Personal information
- Full name: Daniel O'Donnell
- Date of birth: 10 March 1986 (age 39)
- Place of birth: Rainford, England
- Height: 6 ft 2 in (1.88 m)
- Position(s): Defender

Team information
- Current team: Warrington Town

Youth career
- 2002–2005: Liverpool

Senior career*
- Years: Team / Apps / (Gls)
- 2005–2007: Liverpool / 0 / (0)
- 2006–2007: → Crewe Alexandra (loan) / 25 / (1)
- 2007–2010: Crewe Alexandra / 78 / (2)
- 2010: Shrewsbury Town / 5 / (0)
- 2011–2013: Stockport County / 51 / (3)
- 2013–2014: Barrow
- 2014: Ballarat Red Devils
- 2015: Workington
- 2015–2016: Warrington Town

= Danny O'Donnell (footballer, born 1986) =

English footballer

Daniel O'Donnell (born 10 March 1986) is an English semi-professional footballer who last played as a defender for Warrington Town.

== Career ==

=== Liverpool ===
Born in Rainford, Merseyside, O'Donnell was 16 years old when he was spotted by Liverpool playing in a local amateur league for his village side 'Rainford Rangers'. He joined Liverpool in 2002, and moved up through the ranks, and was captain of the under-18 side. He was promoted to train with the first-team at Melwood in 2005. He was included in the Liverpool squad for the 2005 FIFA Club World Championship, and was given the number 5 shirt for the tournament.

=== Crewe Alexandra ===
O'Donnell featured in Liverpool's pre-season friendlies against Wrexham and Crewe and excelled on both occasions. He played well enough to impress Crewe to make a move to get him on loan. It was announced on 7 August 2006 that he would join Crewe on a six-month loan deal and would wear the number 37 shirt. His loan deal was extended in December 2006. On 13 June, he signed for Crewe permanently for a fee rising to £300,000. He was released by Crewe in June 2010.

=== Shrewsbury Town ===
After his release he went on trial with Rochdale before he joined Shrewsbury Town on a 6-month deal in August 2010. He was released at the end of December when his deal expired.

=== Stockport County ===
On 27 January 2011 he joined Stockport County until the end of the season and made his debut two days later in his new club's 4–0 defeat at Rotherham.

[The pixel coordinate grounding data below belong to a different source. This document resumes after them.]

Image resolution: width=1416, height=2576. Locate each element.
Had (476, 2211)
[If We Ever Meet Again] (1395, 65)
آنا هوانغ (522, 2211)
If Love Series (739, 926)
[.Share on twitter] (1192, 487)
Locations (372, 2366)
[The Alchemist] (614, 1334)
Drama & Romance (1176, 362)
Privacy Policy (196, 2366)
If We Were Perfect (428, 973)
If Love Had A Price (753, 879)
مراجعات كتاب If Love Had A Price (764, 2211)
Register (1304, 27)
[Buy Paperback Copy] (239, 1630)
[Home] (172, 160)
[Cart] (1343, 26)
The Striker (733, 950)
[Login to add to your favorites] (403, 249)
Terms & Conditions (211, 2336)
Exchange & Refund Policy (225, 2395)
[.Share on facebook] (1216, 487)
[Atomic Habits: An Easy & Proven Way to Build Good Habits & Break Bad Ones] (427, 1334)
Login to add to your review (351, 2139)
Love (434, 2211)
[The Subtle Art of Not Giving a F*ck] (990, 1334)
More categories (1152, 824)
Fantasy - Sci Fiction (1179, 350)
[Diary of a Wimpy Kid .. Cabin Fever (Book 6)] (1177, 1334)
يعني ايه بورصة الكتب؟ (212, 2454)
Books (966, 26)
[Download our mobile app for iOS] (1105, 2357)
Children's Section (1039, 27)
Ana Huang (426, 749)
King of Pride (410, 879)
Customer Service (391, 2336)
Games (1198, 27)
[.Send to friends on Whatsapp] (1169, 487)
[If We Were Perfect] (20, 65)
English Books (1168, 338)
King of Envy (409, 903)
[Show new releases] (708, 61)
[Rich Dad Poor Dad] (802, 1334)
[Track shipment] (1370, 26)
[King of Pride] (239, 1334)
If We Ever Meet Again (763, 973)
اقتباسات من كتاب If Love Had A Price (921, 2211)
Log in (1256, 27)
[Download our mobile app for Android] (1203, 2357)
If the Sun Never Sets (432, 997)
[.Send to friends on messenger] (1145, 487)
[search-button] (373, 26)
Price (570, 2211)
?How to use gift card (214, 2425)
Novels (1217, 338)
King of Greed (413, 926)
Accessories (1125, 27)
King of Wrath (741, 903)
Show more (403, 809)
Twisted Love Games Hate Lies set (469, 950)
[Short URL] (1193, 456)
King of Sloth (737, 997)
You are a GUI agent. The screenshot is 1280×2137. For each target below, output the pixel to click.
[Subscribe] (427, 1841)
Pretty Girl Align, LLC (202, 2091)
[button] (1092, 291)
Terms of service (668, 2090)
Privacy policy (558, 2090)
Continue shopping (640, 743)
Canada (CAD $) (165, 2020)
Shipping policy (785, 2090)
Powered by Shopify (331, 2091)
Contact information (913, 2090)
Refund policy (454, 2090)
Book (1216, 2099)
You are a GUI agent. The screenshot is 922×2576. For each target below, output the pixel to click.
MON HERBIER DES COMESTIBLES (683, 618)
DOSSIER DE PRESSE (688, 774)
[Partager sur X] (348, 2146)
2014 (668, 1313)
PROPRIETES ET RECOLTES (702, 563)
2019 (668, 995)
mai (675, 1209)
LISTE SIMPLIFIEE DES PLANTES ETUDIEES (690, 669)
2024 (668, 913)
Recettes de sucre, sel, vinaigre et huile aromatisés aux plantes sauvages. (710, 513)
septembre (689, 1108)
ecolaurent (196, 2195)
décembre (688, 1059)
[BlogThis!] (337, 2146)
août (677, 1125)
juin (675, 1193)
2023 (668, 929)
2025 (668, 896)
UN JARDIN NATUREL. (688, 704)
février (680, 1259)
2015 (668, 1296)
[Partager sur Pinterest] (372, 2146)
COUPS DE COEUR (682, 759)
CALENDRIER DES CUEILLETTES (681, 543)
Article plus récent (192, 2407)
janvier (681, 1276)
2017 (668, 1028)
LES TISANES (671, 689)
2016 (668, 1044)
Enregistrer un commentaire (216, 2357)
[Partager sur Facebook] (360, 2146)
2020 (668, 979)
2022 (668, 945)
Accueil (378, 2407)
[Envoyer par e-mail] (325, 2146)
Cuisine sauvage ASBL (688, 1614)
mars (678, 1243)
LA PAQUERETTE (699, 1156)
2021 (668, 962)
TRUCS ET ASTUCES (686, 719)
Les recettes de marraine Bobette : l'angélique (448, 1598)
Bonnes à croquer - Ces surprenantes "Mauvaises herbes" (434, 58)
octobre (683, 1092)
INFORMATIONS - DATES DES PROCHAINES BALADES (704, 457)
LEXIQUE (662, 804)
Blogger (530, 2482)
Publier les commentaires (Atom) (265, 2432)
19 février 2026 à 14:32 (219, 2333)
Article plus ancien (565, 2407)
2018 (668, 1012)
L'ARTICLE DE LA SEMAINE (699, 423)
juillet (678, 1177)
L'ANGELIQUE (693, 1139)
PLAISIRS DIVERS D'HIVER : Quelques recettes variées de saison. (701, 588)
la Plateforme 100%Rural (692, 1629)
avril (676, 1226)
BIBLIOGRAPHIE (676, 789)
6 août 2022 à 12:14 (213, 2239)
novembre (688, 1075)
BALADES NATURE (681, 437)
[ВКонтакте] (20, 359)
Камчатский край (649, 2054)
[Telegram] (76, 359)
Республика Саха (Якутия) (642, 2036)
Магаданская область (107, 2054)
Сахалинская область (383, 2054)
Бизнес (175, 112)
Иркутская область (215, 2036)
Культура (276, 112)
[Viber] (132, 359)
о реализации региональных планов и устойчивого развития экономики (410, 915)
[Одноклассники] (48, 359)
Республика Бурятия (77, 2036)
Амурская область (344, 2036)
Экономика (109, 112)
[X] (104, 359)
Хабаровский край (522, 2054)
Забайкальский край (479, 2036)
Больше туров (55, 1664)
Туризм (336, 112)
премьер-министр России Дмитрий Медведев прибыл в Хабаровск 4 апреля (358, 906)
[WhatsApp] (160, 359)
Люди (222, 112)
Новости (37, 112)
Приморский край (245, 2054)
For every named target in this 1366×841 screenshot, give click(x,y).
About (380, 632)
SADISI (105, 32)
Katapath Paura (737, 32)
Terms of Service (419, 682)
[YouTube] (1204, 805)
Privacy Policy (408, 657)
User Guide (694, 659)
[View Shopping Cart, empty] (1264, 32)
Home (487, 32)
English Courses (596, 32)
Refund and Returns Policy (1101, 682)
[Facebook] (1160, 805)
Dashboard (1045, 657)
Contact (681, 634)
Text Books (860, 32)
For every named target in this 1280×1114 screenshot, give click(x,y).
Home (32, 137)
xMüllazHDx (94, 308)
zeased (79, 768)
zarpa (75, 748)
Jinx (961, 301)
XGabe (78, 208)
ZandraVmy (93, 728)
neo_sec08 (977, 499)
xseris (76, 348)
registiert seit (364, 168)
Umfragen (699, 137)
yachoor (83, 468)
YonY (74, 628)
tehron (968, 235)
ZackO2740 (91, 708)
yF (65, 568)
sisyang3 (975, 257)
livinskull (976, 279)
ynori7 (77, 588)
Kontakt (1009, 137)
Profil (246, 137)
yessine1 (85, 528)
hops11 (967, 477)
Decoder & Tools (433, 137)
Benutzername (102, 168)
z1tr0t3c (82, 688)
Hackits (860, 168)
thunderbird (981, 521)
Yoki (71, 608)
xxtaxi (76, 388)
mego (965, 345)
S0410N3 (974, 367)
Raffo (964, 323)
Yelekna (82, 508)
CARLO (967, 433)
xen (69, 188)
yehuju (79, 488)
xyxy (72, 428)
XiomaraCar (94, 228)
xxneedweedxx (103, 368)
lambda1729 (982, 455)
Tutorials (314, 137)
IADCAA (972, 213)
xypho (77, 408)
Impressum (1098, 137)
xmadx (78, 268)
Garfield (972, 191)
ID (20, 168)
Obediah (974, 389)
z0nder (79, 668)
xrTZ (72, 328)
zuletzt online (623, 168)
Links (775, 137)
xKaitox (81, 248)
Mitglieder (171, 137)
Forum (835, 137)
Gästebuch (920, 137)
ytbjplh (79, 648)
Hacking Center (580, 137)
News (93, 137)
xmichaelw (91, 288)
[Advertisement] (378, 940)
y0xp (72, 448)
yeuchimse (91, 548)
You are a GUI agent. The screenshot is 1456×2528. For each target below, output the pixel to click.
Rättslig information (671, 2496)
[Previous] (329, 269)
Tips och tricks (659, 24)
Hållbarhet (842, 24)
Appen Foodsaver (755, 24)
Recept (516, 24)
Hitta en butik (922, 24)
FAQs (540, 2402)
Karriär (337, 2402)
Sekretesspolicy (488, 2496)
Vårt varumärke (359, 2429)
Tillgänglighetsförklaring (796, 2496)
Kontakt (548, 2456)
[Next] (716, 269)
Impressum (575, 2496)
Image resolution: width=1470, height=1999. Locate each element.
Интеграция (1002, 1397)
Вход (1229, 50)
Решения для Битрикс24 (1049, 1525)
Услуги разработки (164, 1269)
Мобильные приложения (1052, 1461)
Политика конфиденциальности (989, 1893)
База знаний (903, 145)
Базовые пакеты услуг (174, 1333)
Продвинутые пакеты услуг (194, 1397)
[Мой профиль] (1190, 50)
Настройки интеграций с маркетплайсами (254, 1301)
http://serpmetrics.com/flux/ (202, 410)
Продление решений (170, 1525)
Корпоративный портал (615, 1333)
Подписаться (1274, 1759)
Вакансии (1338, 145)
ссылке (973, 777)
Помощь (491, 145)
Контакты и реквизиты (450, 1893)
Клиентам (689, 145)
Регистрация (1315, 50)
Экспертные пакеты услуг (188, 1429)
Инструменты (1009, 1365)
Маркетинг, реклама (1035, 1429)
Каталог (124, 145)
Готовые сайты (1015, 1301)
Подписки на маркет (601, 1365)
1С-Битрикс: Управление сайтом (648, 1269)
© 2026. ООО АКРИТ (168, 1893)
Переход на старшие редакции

In May 2011 he was offered a new one-year deal by the club which the club announced he had signed in July 2011. He was offered a further one-year contract by the club in May 2012.
Danny scored his final goal for the club on 4 September in the home loss to local rivals Macclesfield town, he bundled home a corner to make the score 3–3 but a late own goal by James Tunnicliffe gave the silkmen the three points.

=== Barrow ===
On 22 January 2013, O'Donnell signed for Barrow on a 16-month contract, taking him to the end of the 2013–14 season.

===Ballarat Red Devils===
On 10 March 2014 it was revealed that O'Donnell would be moving to Australia to the Ballarat Red Devils ahead of their inaugural National Premier League Victoria season. O'Donnell returned to England after visa issues ahead of the 2015 season.

===Workington===
In March 2015 Danny O'Donnell joined Workington AFC until the end of the season.